#### [EXERCISE DESCRIPTION]
Beginning at whichever line contains "This screenshot has height=575, width=924.", reproduce each line of the records below word for word, ending with the last, and add nothing.

---------- INPUT FOR THIS TASK

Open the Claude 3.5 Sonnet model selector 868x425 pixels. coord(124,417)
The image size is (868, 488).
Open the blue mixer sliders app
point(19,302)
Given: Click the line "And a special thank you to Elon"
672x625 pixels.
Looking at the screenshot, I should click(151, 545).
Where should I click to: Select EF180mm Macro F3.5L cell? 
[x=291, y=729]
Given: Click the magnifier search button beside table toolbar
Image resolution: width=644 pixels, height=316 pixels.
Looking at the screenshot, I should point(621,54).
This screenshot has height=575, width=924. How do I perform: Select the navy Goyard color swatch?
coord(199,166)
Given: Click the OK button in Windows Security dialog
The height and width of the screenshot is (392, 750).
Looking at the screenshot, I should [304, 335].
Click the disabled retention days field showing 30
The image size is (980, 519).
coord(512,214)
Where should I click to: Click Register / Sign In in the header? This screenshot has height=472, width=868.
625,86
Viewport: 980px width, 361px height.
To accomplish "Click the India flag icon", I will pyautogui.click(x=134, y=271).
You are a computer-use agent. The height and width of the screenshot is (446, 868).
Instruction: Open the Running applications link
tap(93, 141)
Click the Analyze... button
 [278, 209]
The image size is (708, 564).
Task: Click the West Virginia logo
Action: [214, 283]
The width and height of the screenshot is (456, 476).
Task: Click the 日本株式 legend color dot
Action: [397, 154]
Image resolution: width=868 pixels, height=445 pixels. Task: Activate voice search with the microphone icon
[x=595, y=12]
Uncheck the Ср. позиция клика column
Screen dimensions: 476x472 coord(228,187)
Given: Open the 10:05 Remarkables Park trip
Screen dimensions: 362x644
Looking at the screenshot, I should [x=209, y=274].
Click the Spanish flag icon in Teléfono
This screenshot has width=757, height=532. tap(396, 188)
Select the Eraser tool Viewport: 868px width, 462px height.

--------------------

#### [ANSWER SECTION]
This screenshot has height=575, width=924. How do I perform: Select the navy Goyard color swatch?
coord(199,166)
Given: Click the OK button in Windows Security dialog
The height and width of the screenshot is (392, 750).
Looking at the screenshot, I should [304, 335].
Click the disabled retention days field showing 30
The image size is (980, 519).
coord(512,214)
Where should I click to: Click Register / Sign In in the header? This screenshot has height=472, width=868.
625,86
Viewport: 980px width, 361px height.
To accomplish "Click the India flag icon", I will pyautogui.click(x=134, y=271).
You are a computer-use agent. The height and width of the screenshot is (446, 868).
Instruction: Open the Running applications link
tap(93, 141)
Click the Analyze... button
 [278, 209]
The image size is (708, 564).
Task: Click the West Virginia logo
Action: [214, 283]
The width and height of the screenshot is (456, 476).
Task: Click the 日本株式 legend color dot
Action: [397, 154]
Image resolution: width=868 pixels, height=445 pixels. Task: Activate voice search with the microphone icon
[x=595, y=12]
Uncheck the Ср. позиция клика column
Screen dimensions: 476x472 coord(228,187)
Given: Open the 10:05 Remarkables Park trip
Screen dimensions: 362x644
Looking at the screenshot, I should [x=209, y=274].
Click the Spanish flag icon in Teléfono
This screenshot has width=757, height=532. tap(396, 188)
Select the Eraser tool Viewport: 868px width, 462px height.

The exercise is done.